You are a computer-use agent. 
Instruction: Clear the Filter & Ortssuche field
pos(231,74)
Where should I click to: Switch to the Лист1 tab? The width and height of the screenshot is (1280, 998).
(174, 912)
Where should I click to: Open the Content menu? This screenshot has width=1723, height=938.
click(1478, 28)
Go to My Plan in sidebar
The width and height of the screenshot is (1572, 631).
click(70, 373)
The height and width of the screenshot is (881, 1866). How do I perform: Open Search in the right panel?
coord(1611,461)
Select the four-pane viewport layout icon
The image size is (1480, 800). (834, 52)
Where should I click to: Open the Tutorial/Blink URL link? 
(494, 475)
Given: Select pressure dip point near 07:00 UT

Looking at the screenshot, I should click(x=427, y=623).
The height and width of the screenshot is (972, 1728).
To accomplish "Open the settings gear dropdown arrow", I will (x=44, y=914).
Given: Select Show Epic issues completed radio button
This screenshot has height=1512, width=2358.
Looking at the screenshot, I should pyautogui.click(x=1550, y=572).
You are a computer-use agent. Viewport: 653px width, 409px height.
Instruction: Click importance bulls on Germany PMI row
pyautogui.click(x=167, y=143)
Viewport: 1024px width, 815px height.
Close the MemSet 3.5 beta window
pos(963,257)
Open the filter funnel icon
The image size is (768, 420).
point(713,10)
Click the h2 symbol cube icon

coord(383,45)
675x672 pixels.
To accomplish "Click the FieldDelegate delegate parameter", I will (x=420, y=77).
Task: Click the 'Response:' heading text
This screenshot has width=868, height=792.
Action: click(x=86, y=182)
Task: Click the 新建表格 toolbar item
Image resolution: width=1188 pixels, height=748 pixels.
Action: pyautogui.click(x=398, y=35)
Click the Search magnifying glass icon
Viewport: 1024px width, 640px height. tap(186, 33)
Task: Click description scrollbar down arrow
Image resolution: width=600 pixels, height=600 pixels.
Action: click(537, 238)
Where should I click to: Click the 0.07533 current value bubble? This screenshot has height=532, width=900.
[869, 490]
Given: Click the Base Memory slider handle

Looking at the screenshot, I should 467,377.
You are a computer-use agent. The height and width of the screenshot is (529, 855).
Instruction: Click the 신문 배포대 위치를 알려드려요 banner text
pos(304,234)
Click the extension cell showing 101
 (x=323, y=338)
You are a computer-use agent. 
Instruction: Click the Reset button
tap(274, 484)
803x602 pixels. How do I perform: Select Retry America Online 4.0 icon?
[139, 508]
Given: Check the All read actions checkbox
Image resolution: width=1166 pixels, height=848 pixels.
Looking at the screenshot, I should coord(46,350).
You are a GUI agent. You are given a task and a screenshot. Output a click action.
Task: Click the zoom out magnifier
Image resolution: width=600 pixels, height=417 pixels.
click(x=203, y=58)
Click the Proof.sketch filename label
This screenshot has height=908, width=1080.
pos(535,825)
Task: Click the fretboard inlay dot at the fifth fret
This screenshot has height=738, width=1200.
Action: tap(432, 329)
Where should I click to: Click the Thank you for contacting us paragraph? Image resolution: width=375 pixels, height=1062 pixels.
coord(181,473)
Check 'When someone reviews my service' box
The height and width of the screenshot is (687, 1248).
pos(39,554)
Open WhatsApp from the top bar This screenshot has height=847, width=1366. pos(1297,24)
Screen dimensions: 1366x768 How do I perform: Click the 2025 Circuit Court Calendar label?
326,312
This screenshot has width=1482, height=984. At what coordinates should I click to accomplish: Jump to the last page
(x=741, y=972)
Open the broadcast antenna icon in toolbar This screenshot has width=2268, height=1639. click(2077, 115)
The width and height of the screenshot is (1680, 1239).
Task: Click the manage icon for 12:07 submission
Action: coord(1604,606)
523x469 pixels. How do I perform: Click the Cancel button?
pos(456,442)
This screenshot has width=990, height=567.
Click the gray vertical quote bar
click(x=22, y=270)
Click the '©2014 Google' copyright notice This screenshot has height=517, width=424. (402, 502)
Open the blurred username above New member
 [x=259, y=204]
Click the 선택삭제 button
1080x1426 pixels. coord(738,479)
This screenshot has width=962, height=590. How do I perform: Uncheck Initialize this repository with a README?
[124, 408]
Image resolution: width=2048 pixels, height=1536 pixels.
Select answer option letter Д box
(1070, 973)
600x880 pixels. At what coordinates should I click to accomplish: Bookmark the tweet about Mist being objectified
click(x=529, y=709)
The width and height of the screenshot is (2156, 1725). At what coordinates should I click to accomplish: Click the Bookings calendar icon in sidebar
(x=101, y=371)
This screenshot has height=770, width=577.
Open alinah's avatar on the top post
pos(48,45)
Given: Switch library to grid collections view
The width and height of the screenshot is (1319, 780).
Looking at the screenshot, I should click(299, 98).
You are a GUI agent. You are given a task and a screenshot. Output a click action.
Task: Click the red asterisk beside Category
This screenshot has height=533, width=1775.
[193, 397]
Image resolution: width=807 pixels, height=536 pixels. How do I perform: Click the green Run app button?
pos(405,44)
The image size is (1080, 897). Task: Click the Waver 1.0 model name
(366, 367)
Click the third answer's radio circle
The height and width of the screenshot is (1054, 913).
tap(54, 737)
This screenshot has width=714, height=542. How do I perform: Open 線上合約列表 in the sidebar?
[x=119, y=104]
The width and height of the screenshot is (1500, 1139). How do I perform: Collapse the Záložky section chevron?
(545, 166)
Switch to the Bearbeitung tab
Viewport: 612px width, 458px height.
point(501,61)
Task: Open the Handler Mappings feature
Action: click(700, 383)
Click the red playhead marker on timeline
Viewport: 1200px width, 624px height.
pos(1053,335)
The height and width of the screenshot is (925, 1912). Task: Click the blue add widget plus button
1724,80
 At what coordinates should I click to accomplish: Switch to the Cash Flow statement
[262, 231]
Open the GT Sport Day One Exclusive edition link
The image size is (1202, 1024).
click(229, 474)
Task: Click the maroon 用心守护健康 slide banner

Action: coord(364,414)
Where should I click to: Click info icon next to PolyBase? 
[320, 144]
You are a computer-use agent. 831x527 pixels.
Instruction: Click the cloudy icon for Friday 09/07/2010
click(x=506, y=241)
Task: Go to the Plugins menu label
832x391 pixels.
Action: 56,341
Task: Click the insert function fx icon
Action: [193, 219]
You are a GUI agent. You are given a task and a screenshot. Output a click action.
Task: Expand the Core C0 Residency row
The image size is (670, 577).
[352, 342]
★ ★ ★
• [PROBLEM STATEMENT] Which lines of the records contain "computer"? Show each of them.

• [ANSWER AREA]
You are a computer-use agent. 
You are a computer-use agent. Viewport: 653px width, 409px height.
You are a computer-use agent. The height and width of the screenshot is (529, 855).
You are a computer-use agent. 
You are a computer-use agent. 831x527 pixels.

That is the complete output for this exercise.